El enemigo nos quiere hacer pensar que no podemos, que todo nos saldrá mal, que no estamos preparadas. Pensamientos tales como: Nadie me quiere, nadie me ayuda, no soy importante, etc. Hijas, la Biblia dice que traigamos todo pensamiento cautivo a la obediencia a Cristo (2 Cor. 10.5) Si estamos llenas de la Palabra entonces se hará realidad: "Todo lo puedo en Cristo quien me fortalece" (Fil. 4.13)
¿Ves la clave? Tienes que declararlo, tienes que decirlo. Es hablando y repitiendo la buena Palabra porque ella es Vida. Dará vida a tu mente, es decir a tus pensamientos. Todas sabemos que este es un tiempo donde se han multiplicado las enfermedades (virus, bacterias, contaminaciones, parásitos, etc.) así que ahora más que nunca debemos mantener una confesión correcta en nuestra boca con respecto a nuestra salud. Es muy importante que todos los días al levantarnos declaremos: Estoy sana por las llagas del mi Señor Jesucristo. (Isaías 53.5) y también (Éxodo 15.26) ya que todos los días estaremos expuestas a ataques contra nuestra salud. A veces se nos hace fácil seguir las recomendaciones de un Doctor y tomarnos diariamente alguna pastilla que nos han recetado, así que debería ser más fácil aun, declarar diariamente nuestra salud basadas en la Palabra de Dios y la obra de nuestro Señor Jesús. El poder para sanar está en la Palabra, pero nos toca a nosotras declararlo, confesarlo día a día, por la fe. La Palabra es Vida, Vida, Vida para todo nuestro cuerpo. A veces no será fácil mantener esta confesión, cuando el dolor no se va de inmediato, una se siente mal y la duda quiere apoderarse de nosotras. Es entonces donde debemos pararnos firmes en la fe y resistir hasta obtener la total Victoria.

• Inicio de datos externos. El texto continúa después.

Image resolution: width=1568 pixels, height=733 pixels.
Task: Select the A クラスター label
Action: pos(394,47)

Yo tengo 54 años y no tomo pastillas para dolores de cabeza y mientras este de mi parte no acostumbro ir al Hospital por cualquier problema. Procuro siempre mantener mi confesión de la Palabra del Señor en fe, ya que su palabra es Verdad y no miente. Si, en verdad, por la gracia de Dios, puedo decir que soy muy saludable. Tomo vitaminas naturales diariamente (4Life) las cuales me ayudan con mi sistema inmunológico. No tomo café, refrescos artificiales enlatados ni cosas fritas. No consumo azúcar ni harinas blancas. Por el contario, tomo muchos jugos de frutas y vegetales naturales, agua, mucha agua y muchas ensaladas. Me gustan mucho también las sopas hechas con productos frescos y naturales. Camino constantemente y cuando estoy en casa uso todos los días mi bicicleta. Es decir, yo hago mi parte con la buena dieta y los ejercicios y Dios se encarga de hacer la suya.

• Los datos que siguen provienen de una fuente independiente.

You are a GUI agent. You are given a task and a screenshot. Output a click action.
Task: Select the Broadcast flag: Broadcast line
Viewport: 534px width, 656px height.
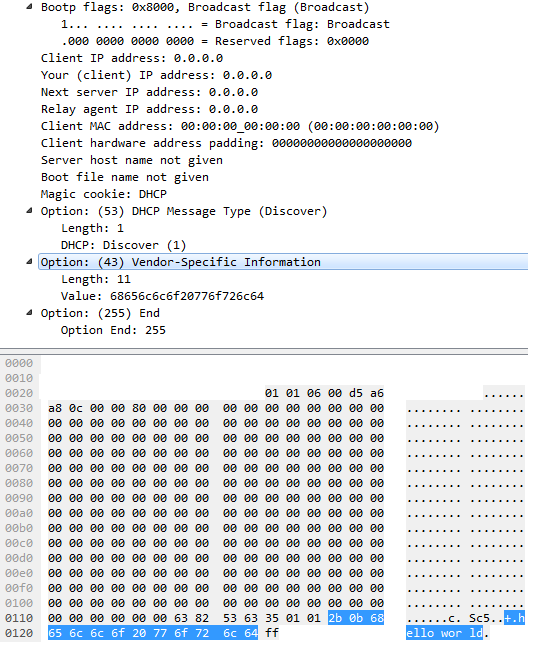point(225,24)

Cuando he sido atacada con alguna enfermedad, he notado la lucha en mi mente con pensamientos de que no me sanare, o que la cosa es más grave de lo que yo creo. Lo que hago entonces es reprender esa mentira, levantarme a comer algo y orar, dándole gracias a Dios por la saluda de mi cuerpo y declaro: Estoy sana, vivo sana y tu diablo: Estas derrotado!!!!!!!!!! Luego veo como en solo unos días estoy sintiéndome bien, Gloria a Dios. Así que mujer, habla la Palabra, declárala, grítala, usa tu boca, tu voz, ya que hay poder en tu boca.
Declaro sobre tu vida que el 2010 será para ti el año de La Buena Confesión. Adelante Mujer Valiente, la Victoria es nuestra!!!!!!!!!!!!!!